Speaking of commands... my most useful command is "the sound of death". That's the sound I make when I want the goats to stop doing something (eating a particular plant, sneaking up on my tortilla chips, etc). I go "CH! CH! CH!" like a choo-choo train noise, really loud. They have learned that if the don't stop doing whatever they are doing when they hear that, things are going to start hitting them (pine cones, small sticks or pebbles, my hat, etc). It has been a very useful command. I started teaching them that with a water squirt bottle.


----------



## Bob Jones (Aug 21, 2009)

Speaking of squirt bottles. Pig discovered that the squirt bottle only has water in it. So when he found the rabbit feed, which is pelletized alfalfa, it had little effect on him. I guess walking in the rain with him desensitized him to it. So I got up close and squirted him in the eye. No effect. So I lifted his ear and squirted him. That got his attention. 

The next time, I lifted his ear and squirted inside. That got him away from it. 
The third time, he spooked as I approached his ear so I just squirted him from the distance.

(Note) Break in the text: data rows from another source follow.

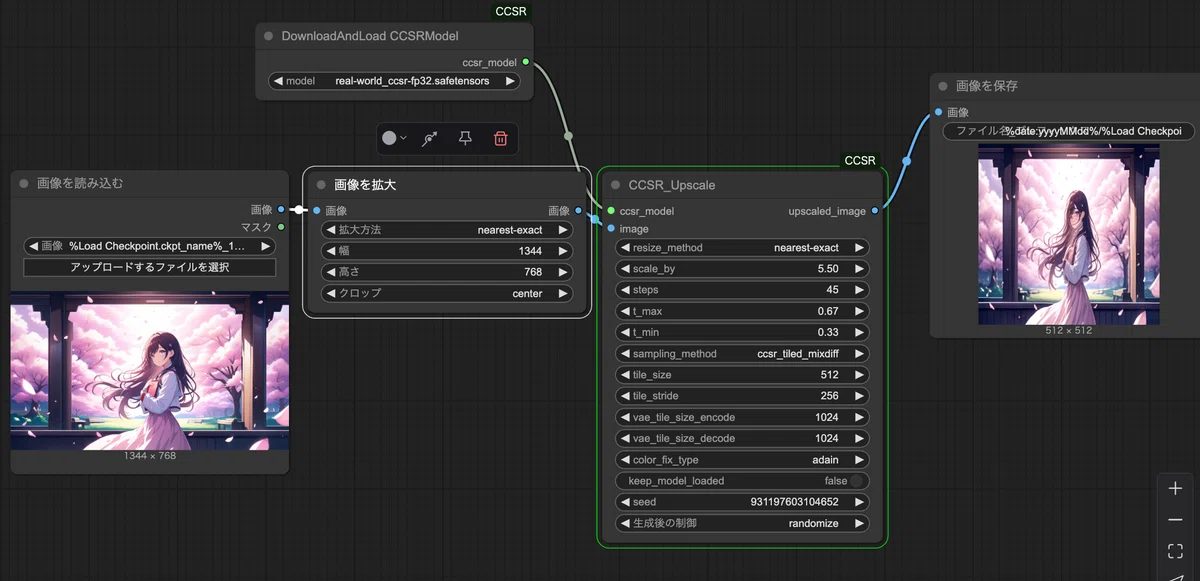Delete the selected node with the trash icon
Image resolution: width=1200 pixels, height=581 pixels.
pos(500,139)
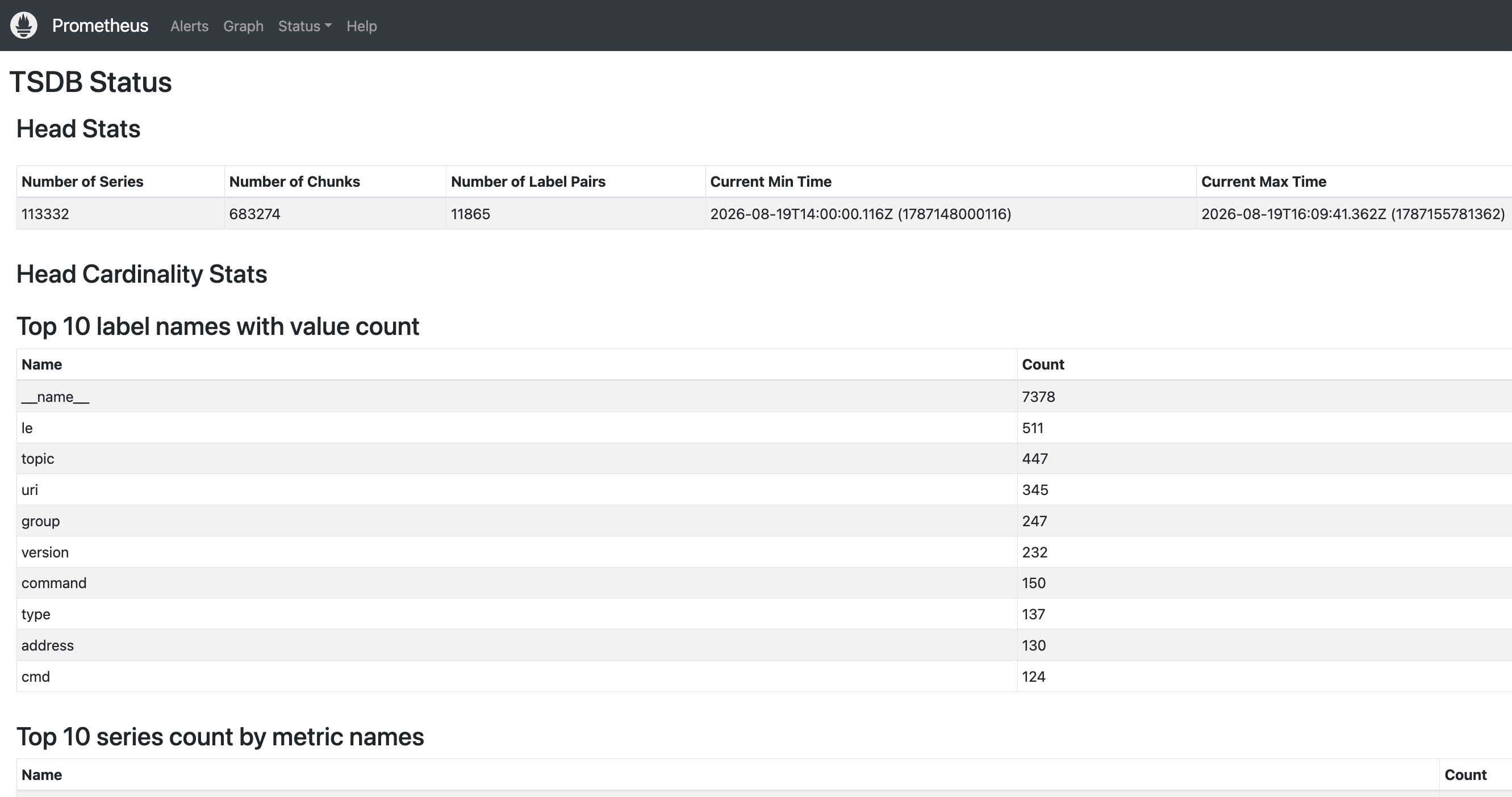1512x797 pixels.
Task: Click the version label row
Action: [x=764, y=552]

Now he is properly responsive to simple squirts again. Goats are smart. So you gotta be just a tad smarter and never let them get away with something that you don't want them to do. It is much easier to control them psychologically than to manhandle them.

The 'ch ch ch' thing is too close to my sneeze for me to use it. I have used 'Git' on dogs, cats, bears, chickens and children, the goats have learned it from osmosis I guess, though it does not have much of an effect when they are eating something they really want. 

Maybe that could be an event at the next roundy. See who can get their goat away from a bucket of grain by voice commands only. I think we would sit around and watch goats eat to their hearts content. I suspect it would be an impossible feat if two goats were shoving over the same bucket.


----------